Data extracted from a collection:
----------

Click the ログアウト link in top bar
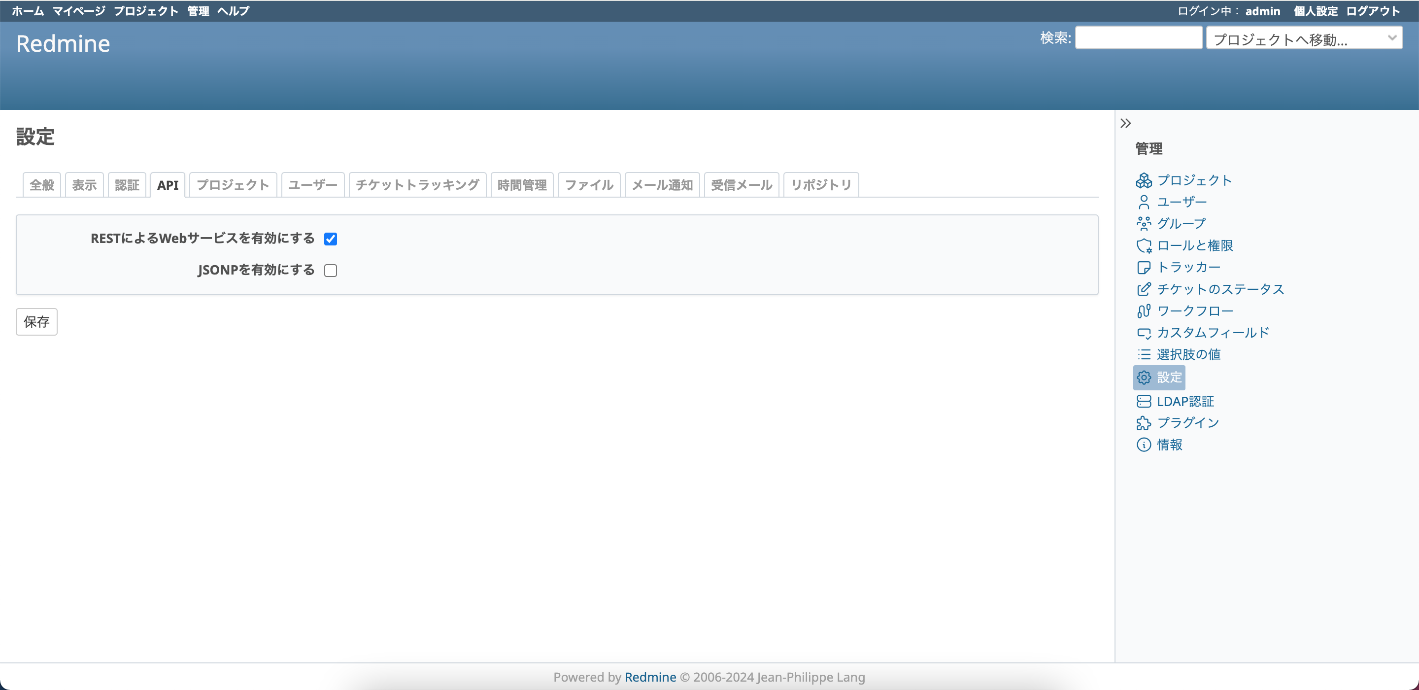[1373, 11]
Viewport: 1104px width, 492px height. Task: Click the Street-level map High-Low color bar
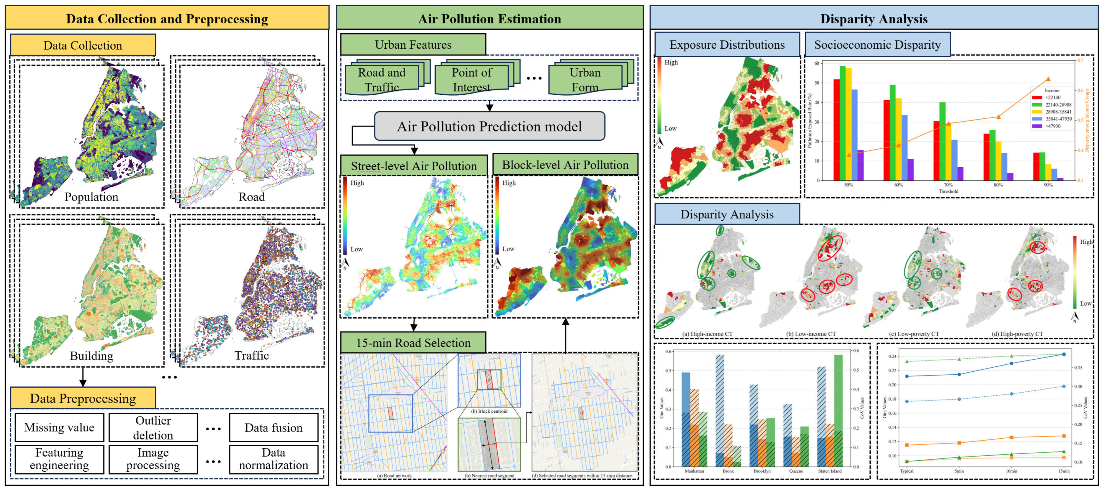click(345, 216)
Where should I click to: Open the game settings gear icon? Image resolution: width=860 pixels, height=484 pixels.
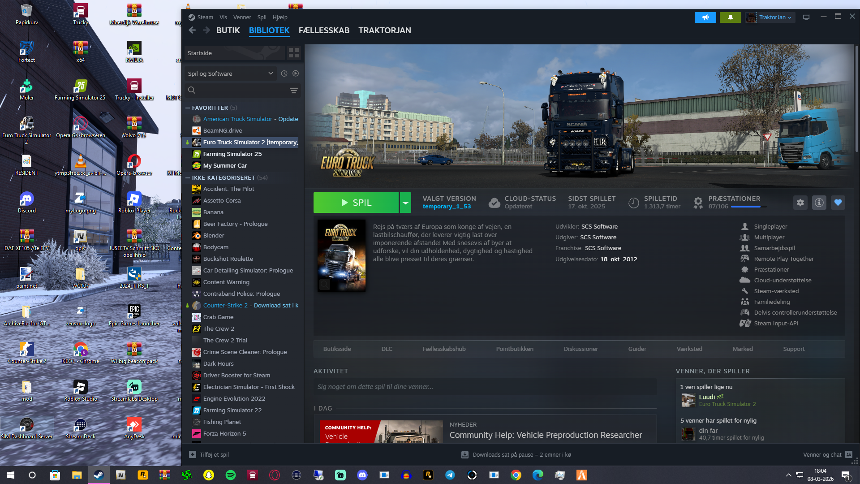click(x=800, y=203)
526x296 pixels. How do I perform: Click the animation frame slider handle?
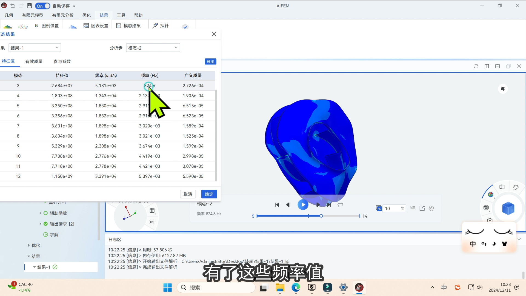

----------

— Problem —
The required output is an exact copy of the lines from the one with "Viewport: 1104px width, 492px" through the final line of the data above, with pictures removed.

— Reply —
Viewport: 1104px width, 492px height. Task: Click the Street-level map High-Low color bar
click(345, 216)
Where should I click to: Open the game settings gear icon? Image resolution: width=860 pixels, height=484 pixels.
click(x=800, y=203)
526x296 pixels. How do I perform: Click the animation frame slider handle?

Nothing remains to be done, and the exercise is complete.